**TASK REQUIREMENTS:** Restate word for word the lines of the entries below, starting with the line that holds "Task: Click the bookmark icon in filter bar" and ending with the line that holds "Expand the Satellite Office - Tokyo section", and no others.
**********
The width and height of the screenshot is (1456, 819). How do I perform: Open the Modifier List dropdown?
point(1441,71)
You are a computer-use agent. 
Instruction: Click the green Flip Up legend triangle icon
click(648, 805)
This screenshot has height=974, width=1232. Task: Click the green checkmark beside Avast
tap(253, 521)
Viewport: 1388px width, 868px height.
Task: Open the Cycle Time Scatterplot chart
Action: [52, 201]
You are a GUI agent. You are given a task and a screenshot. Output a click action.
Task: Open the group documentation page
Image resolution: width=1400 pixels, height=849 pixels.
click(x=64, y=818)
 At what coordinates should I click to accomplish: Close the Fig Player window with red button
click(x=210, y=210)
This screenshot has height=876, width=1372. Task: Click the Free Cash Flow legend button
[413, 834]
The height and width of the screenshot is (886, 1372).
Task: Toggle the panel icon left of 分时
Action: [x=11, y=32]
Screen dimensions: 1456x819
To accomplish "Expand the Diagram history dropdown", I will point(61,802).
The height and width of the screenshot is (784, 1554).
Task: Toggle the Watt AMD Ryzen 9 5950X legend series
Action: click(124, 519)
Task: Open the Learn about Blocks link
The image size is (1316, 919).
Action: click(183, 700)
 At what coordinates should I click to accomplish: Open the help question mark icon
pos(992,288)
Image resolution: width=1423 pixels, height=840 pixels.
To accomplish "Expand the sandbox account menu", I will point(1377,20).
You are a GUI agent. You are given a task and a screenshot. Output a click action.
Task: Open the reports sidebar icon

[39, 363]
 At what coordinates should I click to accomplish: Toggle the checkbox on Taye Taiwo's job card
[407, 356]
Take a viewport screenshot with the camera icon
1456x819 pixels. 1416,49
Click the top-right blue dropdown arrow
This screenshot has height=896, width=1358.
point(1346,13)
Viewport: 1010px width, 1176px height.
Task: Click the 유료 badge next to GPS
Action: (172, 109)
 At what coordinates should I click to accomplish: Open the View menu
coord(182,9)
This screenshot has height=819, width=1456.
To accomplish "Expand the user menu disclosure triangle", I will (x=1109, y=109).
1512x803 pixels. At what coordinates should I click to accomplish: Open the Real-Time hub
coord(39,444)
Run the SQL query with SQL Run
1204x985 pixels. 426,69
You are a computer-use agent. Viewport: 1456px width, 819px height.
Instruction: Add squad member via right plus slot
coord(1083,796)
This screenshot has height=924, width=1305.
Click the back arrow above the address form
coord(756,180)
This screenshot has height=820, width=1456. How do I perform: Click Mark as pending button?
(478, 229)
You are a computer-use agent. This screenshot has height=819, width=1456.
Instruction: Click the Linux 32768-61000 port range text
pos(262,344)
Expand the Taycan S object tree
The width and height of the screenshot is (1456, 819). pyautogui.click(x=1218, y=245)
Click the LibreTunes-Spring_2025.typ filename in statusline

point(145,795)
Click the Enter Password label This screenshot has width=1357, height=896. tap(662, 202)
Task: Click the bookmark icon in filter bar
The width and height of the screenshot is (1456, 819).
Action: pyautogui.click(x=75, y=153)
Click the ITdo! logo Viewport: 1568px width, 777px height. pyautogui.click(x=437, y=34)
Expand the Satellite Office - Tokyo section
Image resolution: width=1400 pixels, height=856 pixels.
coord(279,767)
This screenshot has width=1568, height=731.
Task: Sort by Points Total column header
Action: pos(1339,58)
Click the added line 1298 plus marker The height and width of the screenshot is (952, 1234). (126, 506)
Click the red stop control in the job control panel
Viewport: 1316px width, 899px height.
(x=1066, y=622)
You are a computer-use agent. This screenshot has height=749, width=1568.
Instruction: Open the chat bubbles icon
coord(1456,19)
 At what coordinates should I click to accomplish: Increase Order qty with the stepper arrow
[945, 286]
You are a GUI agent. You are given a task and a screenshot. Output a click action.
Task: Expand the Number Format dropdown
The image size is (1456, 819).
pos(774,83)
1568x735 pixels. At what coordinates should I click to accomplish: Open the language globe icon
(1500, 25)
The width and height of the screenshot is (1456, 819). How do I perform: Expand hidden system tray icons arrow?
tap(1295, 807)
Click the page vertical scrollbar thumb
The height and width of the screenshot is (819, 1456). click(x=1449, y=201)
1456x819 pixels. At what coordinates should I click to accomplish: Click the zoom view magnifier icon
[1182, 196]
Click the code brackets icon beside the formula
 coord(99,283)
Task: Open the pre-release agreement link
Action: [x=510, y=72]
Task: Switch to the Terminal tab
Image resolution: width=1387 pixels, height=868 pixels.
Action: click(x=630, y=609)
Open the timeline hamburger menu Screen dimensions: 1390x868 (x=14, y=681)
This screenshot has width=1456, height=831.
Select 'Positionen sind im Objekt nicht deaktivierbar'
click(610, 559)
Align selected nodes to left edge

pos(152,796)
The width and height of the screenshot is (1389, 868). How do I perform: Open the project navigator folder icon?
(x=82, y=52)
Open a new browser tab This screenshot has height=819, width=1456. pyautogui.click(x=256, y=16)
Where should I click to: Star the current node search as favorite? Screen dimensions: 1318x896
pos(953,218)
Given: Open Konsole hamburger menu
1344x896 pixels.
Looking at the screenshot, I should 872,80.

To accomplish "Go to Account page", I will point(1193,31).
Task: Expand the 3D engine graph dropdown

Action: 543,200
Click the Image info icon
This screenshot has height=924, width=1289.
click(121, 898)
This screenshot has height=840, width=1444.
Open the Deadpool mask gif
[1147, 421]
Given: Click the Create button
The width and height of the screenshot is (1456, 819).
**********
**REPLY:**
Task: Click the bookmark icon in filter bar
The width and height of the screenshot is (1456, 819).
Action: pyautogui.click(x=75, y=153)
Click the ITdo! logo Viewport: 1568px width, 777px height. pyautogui.click(x=437, y=34)
Expand the Satellite Office - Tokyo section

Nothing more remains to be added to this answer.